(Extracted data entries)
[Start of Attachment]
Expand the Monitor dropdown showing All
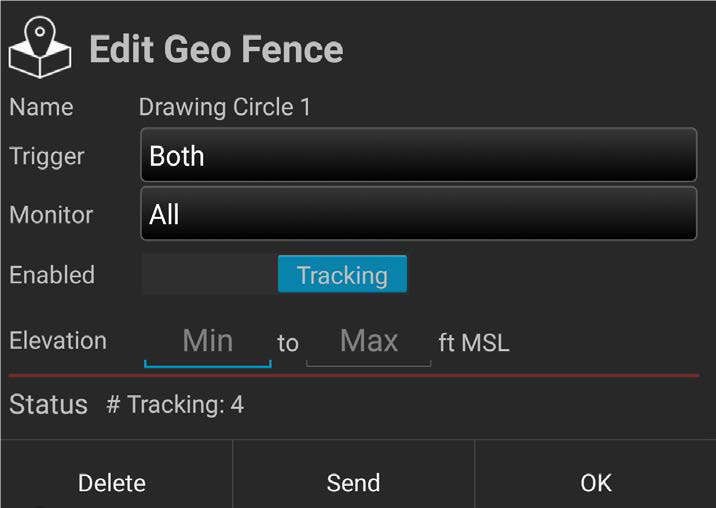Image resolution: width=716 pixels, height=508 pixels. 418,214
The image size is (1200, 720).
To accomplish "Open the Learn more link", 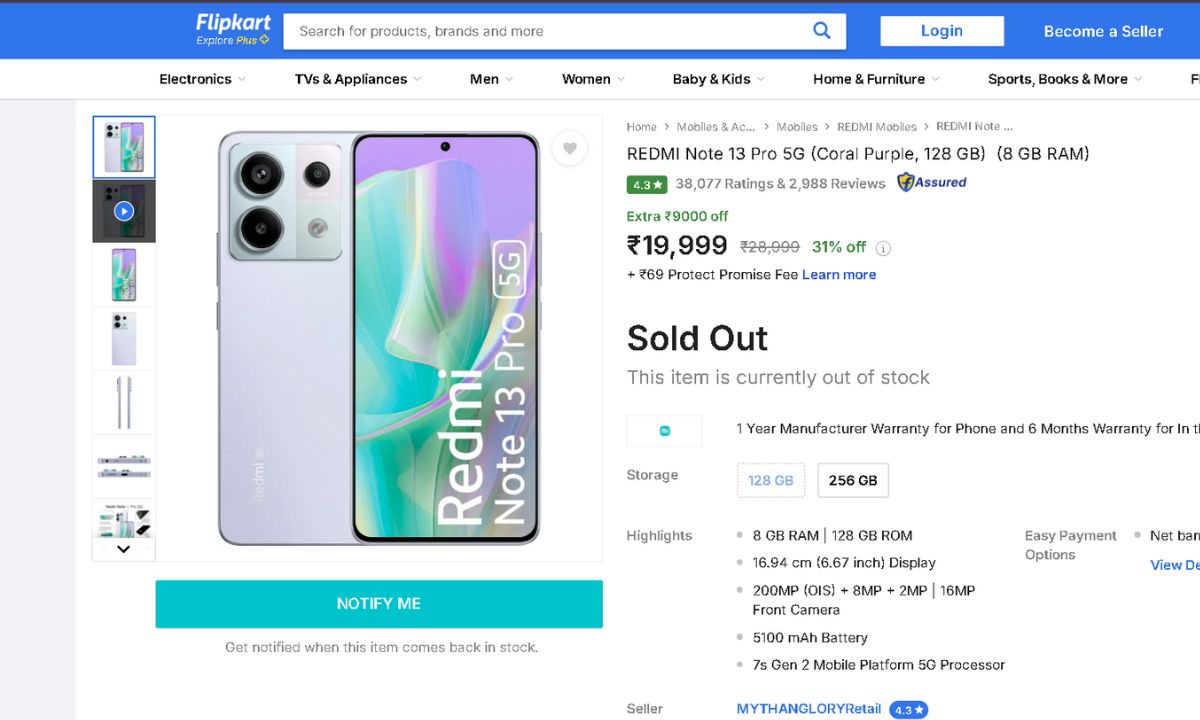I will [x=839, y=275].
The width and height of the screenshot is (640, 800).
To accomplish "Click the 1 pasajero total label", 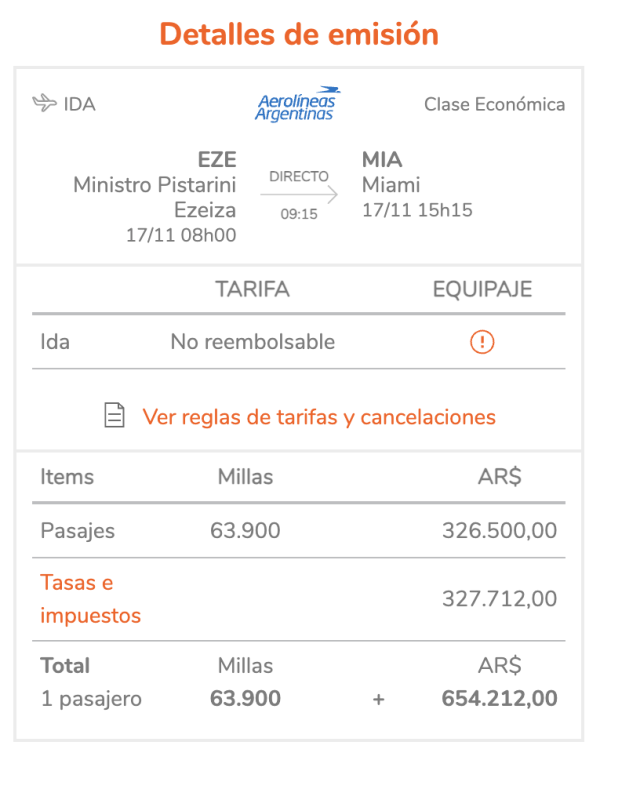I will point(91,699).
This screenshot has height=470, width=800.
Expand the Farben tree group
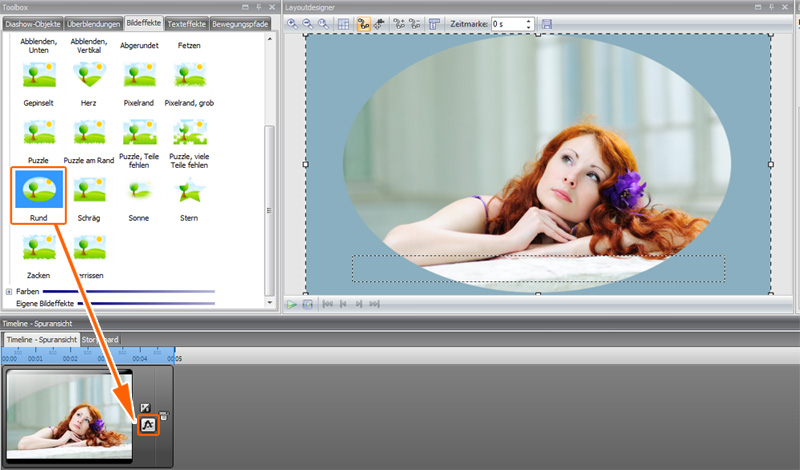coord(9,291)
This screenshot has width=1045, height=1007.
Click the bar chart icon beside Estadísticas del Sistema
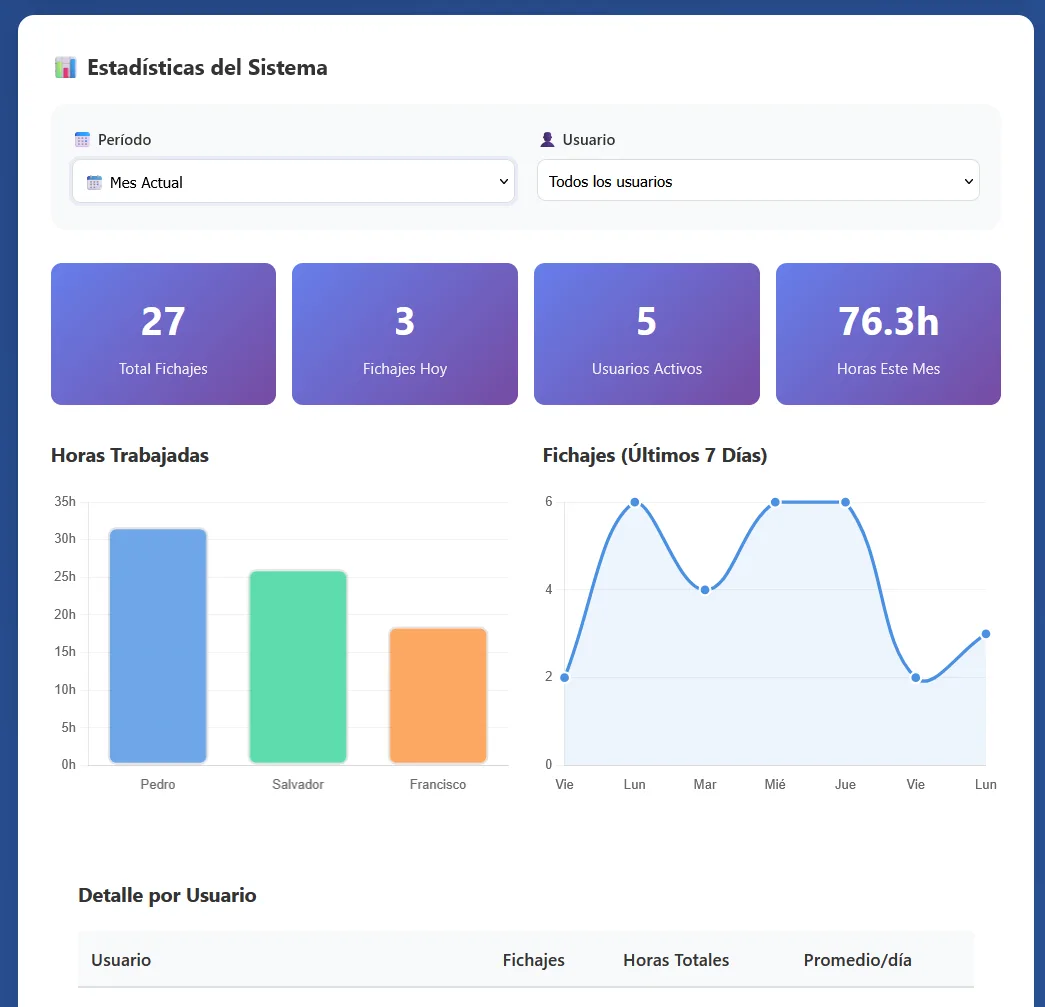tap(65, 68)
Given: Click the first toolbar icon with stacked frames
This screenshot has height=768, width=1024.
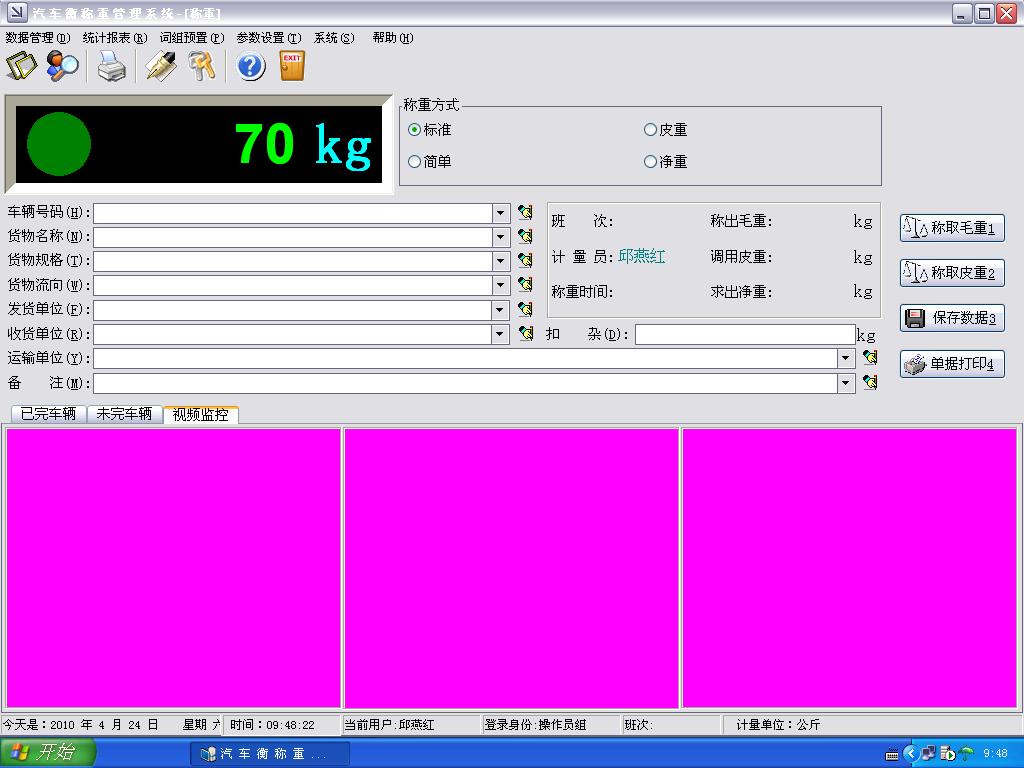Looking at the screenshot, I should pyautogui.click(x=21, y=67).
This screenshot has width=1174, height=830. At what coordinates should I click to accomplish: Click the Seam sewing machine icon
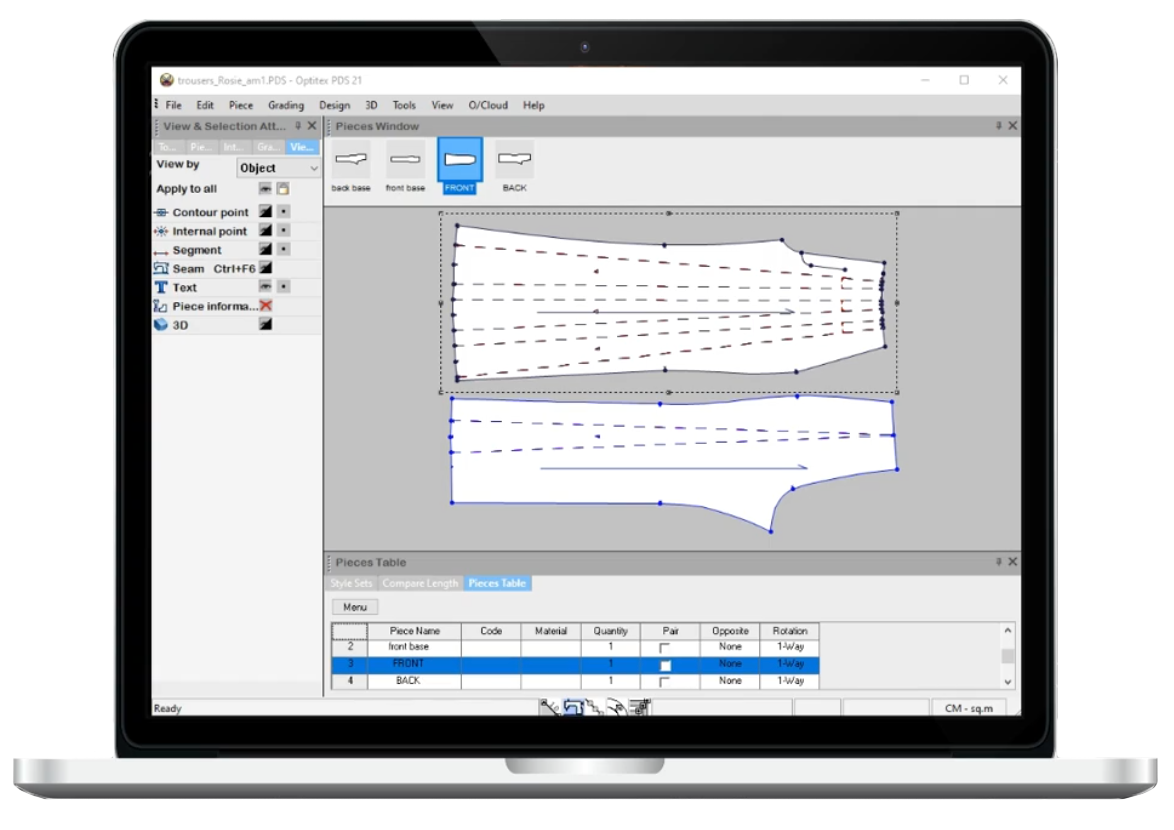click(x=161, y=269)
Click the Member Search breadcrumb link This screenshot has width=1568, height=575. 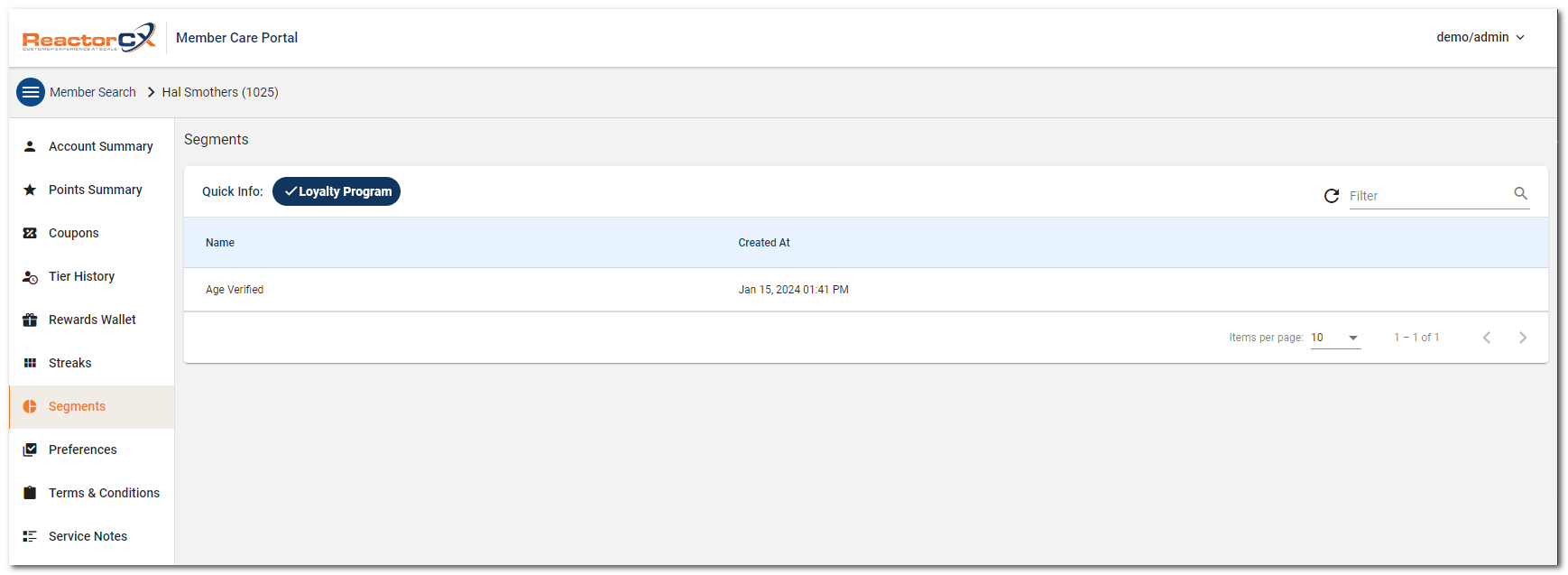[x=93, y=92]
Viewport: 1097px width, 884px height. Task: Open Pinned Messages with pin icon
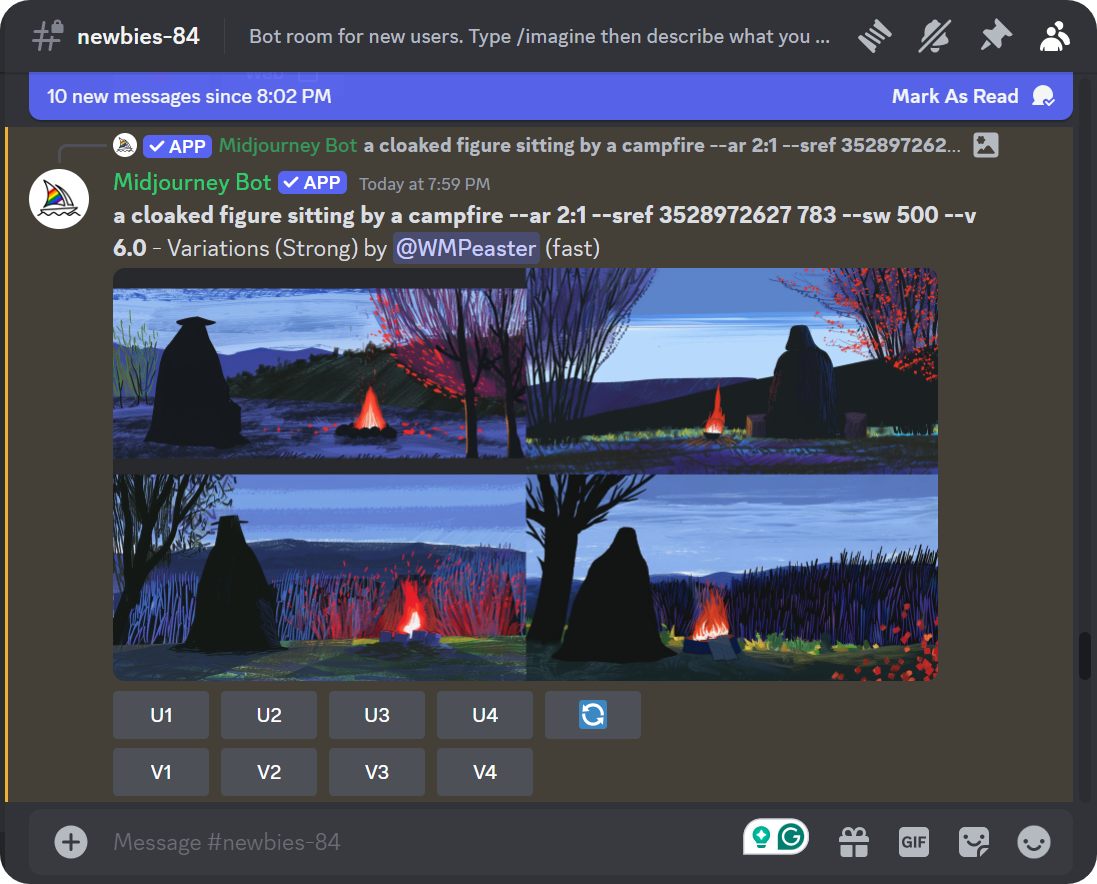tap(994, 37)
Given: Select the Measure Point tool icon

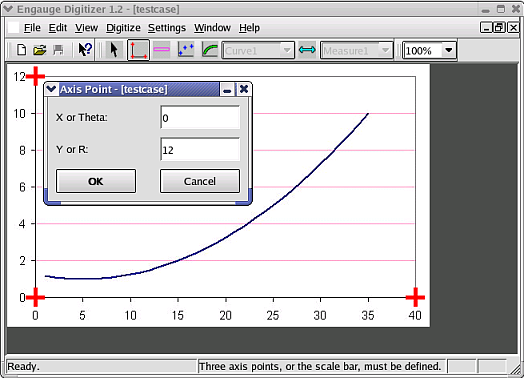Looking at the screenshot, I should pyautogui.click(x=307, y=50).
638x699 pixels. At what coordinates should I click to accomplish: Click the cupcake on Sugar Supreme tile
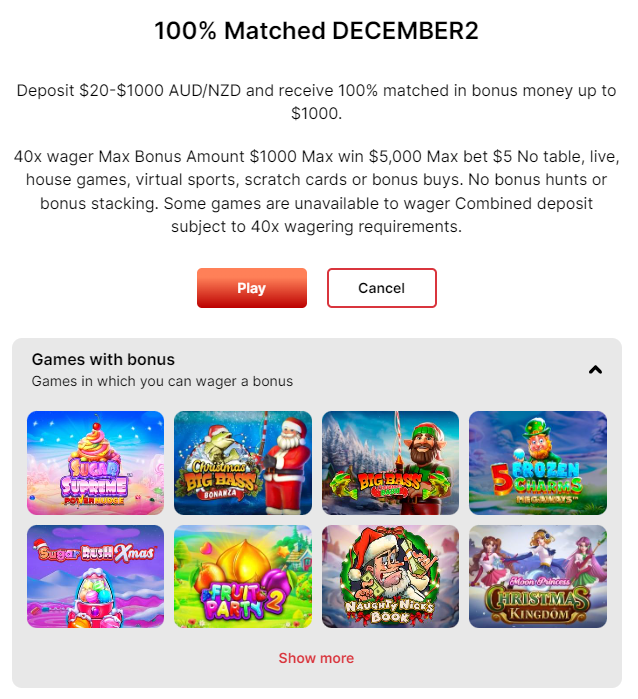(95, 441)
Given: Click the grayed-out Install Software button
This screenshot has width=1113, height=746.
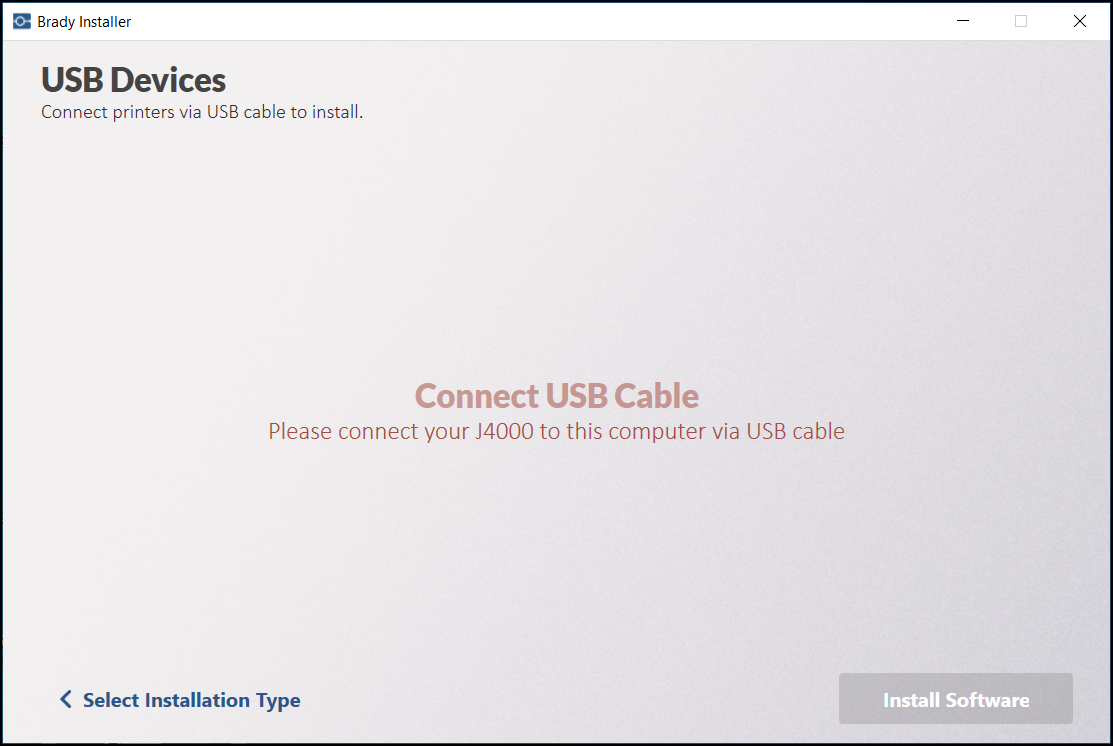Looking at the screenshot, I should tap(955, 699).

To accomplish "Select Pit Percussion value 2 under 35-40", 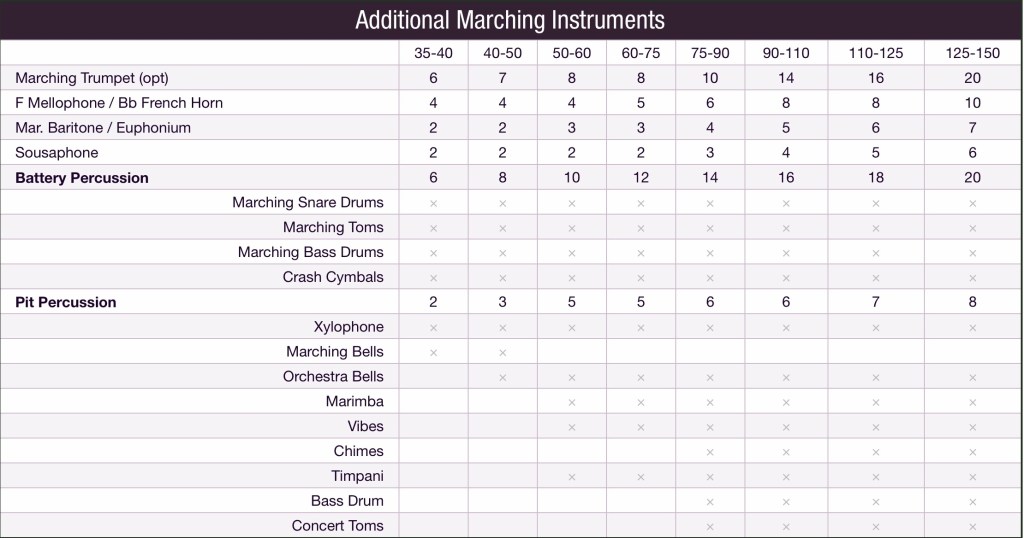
[End of Attachment]
_WORK ITEM_. What is needed is an exact copy of only the lines from the line containing "Viewport: 1097px width, 884px" through the last line of the entries, inclusive, without the pictures.

_RESULT OF THE EXERCISE_.
Viewport: 1097px width, 884px height. Task: Open Pinned Messages with pin icon
tap(994, 37)
Given: Select the Measure Point tool icon

Looking at the screenshot, I should pyautogui.click(x=307, y=50).
638x699 pixels. At what coordinates should I click to accomplish: Click the cupcake on Sugar Supreme tile
(95, 441)
Given: Click the grayed-out Install Software button
This screenshot has width=1113, height=746.
Looking at the screenshot, I should tap(955, 699).

To accomplish "Select Pit Percussion value 2 under 35-40", 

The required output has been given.